Now let us say you’ve made your model but even after so many epochs, the accuracy is constant. Now you’re wondering what went wrong. Let us look at some issues or roadblocks that we face while training a deep network. The most common issue is Vanishing and exploding gradient.
Vanishing Gradient
As more and more layers are added to a neural network, the gradient of the loss approaches 0 making it impossible to train.
Activation functions like sigmoid and tanh squish large input range to small space. Even for a large change in input, there is a small change in output. By the chain rule, the derivative of each layer is multiplied down the network to compute the derivative of the initial layer.
When n layers use activation functions like sigmoid, n small derivatives are multiplied together. Thus gradient decreases exponentially and while backpropagation, the weights of initial layers are not updated.
Solution
- Use ReLU activation function.
- Use the Batch normalization layer.
- Redesign the network to reduce the number of layers.
- Weight initialization (Xavier initialization when sigmoid/tanh is used)

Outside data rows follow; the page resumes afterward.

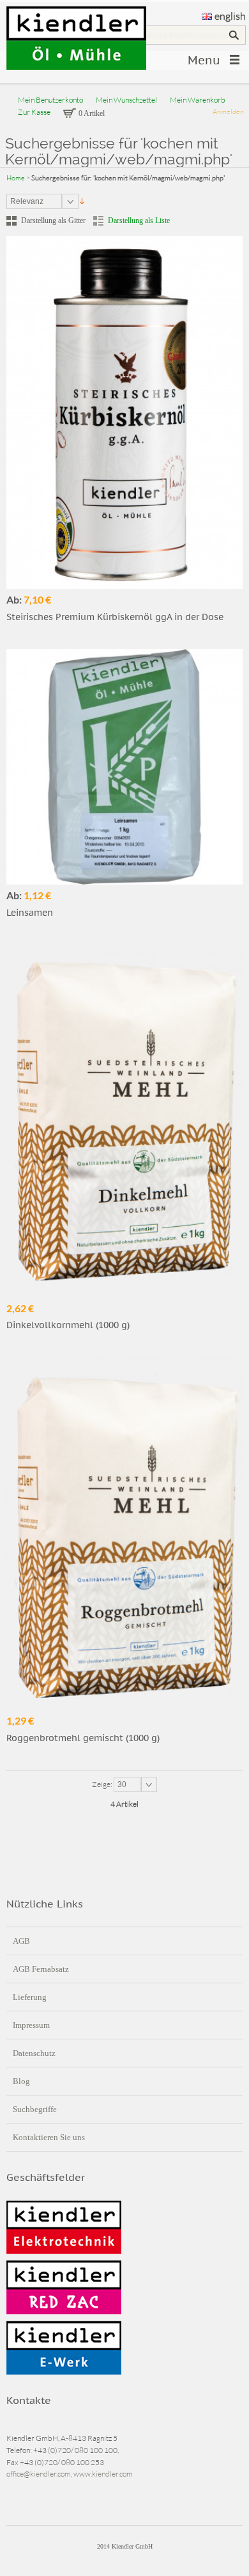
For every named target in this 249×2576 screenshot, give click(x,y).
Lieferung (30, 1997)
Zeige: (103, 1784)
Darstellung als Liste (139, 220)
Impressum (31, 2025)
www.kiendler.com (103, 2473)
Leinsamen (29, 912)
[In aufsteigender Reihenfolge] (82, 201)
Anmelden (228, 111)
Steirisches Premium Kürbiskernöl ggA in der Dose (114, 617)
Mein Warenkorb (197, 100)
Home (15, 177)
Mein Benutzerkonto (50, 100)
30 (121, 1784)
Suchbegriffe (35, 2109)
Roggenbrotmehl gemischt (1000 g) (83, 1738)
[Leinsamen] (124, 767)
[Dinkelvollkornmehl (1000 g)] (124, 1121)
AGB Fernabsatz (41, 1969)
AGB (21, 1941)
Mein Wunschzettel (126, 100)
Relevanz (26, 201)
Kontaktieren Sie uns (49, 2137)
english (230, 16)
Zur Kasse (34, 112)
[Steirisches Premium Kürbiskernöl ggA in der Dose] (124, 412)
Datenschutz (34, 2053)
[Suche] (234, 35)
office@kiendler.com (38, 2473)
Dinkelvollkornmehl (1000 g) (68, 1325)
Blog (21, 2081)
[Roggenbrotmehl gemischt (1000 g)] (124, 1533)
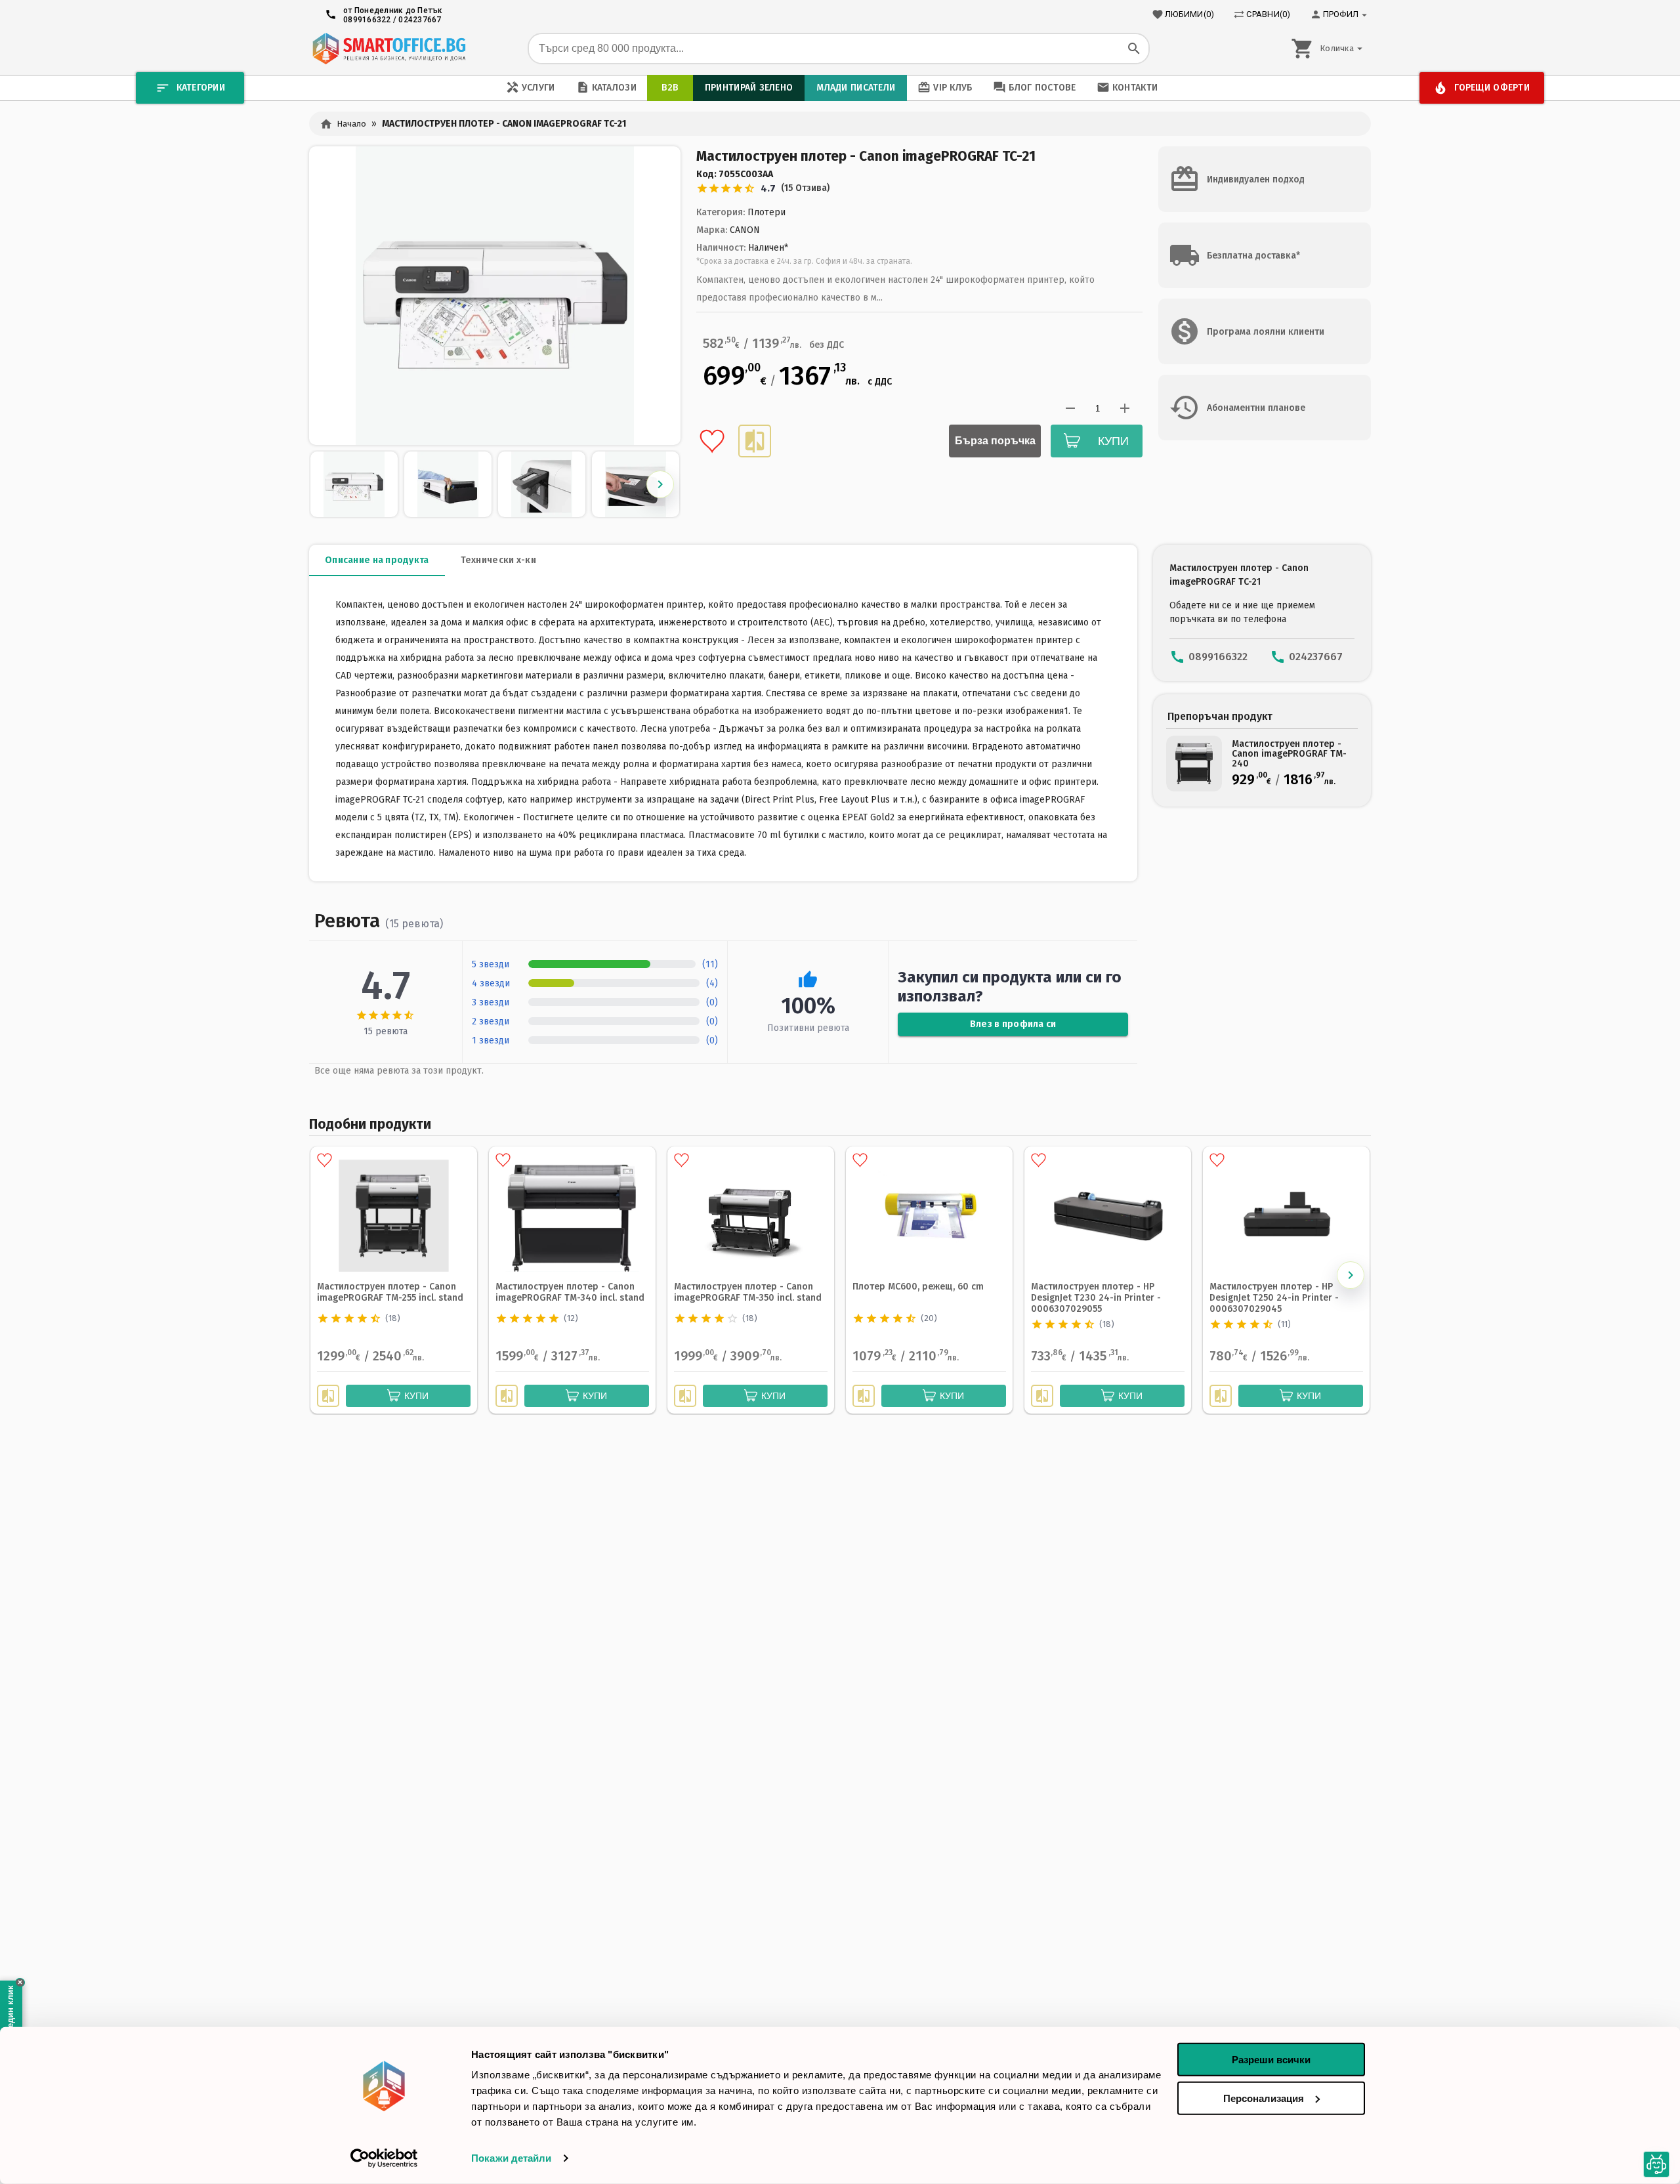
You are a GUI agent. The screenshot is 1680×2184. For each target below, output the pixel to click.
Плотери (766, 212)
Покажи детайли (511, 2158)
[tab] (377, 560)
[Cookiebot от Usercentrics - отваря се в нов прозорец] (384, 2158)
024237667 (419, 19)
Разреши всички (1271, 2059)
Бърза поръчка (995, 440)
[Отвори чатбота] (1656, 2164)
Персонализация (1263, 2097)
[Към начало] (389, 49)
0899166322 (367, 19)
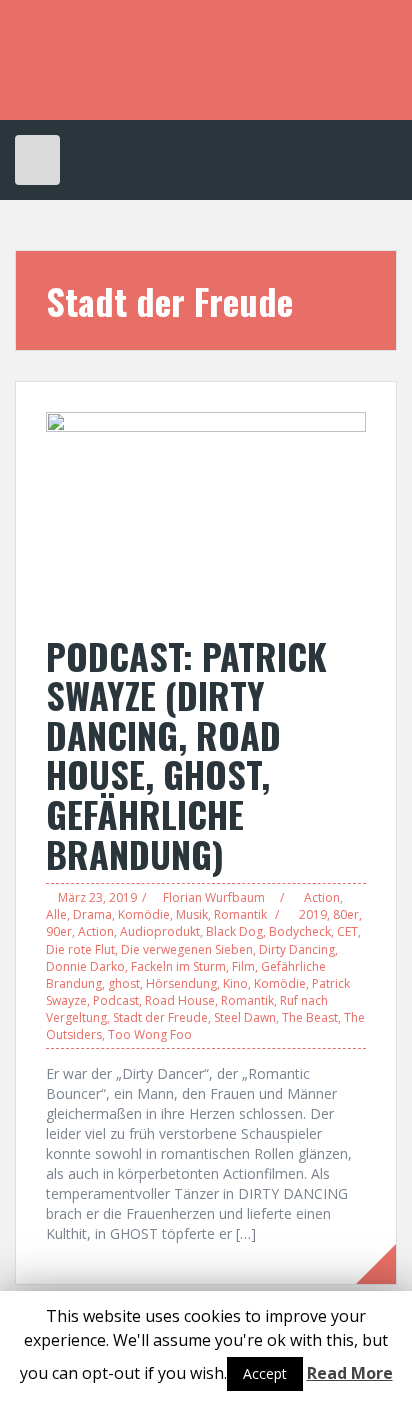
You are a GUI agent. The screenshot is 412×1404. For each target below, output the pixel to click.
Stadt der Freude (160, 1017)
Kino (235, 983)
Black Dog (234, 931)
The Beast (310, 1017)
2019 (313, 914)
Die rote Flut (80, 949)
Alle (56, 914)
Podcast (116, 1000)
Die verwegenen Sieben (187, 949)
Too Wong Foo (150, 1034)
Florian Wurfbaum (214, 897)
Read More (350, 1373)
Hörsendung (181, 983)
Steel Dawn (245, 1017)
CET (347, 931)
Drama (92, 914)
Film (243, 966)
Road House (180, 1000)
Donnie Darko (85, 966)
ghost (124, 983)
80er (346, 914)
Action (322, 897)
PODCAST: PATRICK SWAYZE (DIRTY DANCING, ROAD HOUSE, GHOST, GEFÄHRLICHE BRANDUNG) (186, 754)
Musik (192, 914)
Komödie (144, 914)
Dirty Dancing (297, 949)
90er (59, 931)
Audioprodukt (160, 931)
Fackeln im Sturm (178, 966)
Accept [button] (265, 1373)
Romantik (240, 914)
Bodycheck (300, 931)
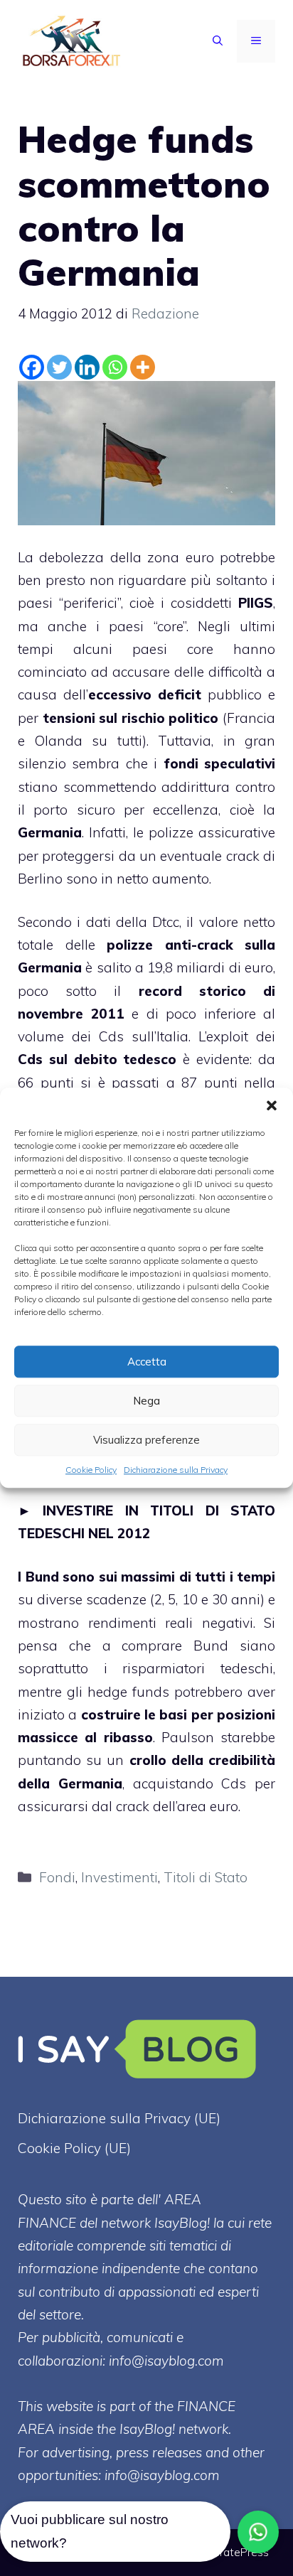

- Residual networks (skip-nets).
Exploding gradient
This is similar to the vanishing gradient except the gradient increases to a very large number rather than diminishing. This happens usually when we use unbounded activation functions like ReLU. The explosion occurs through exponential growth by repeatedly multiplying gradients through the network layers that have values larger than 1.0.
Solution
- Gradient clipping
- Redesign the network to reduce the number of layers.
- Use activation function with bounded range.
- Weight initialization (Kaiming/He initialization).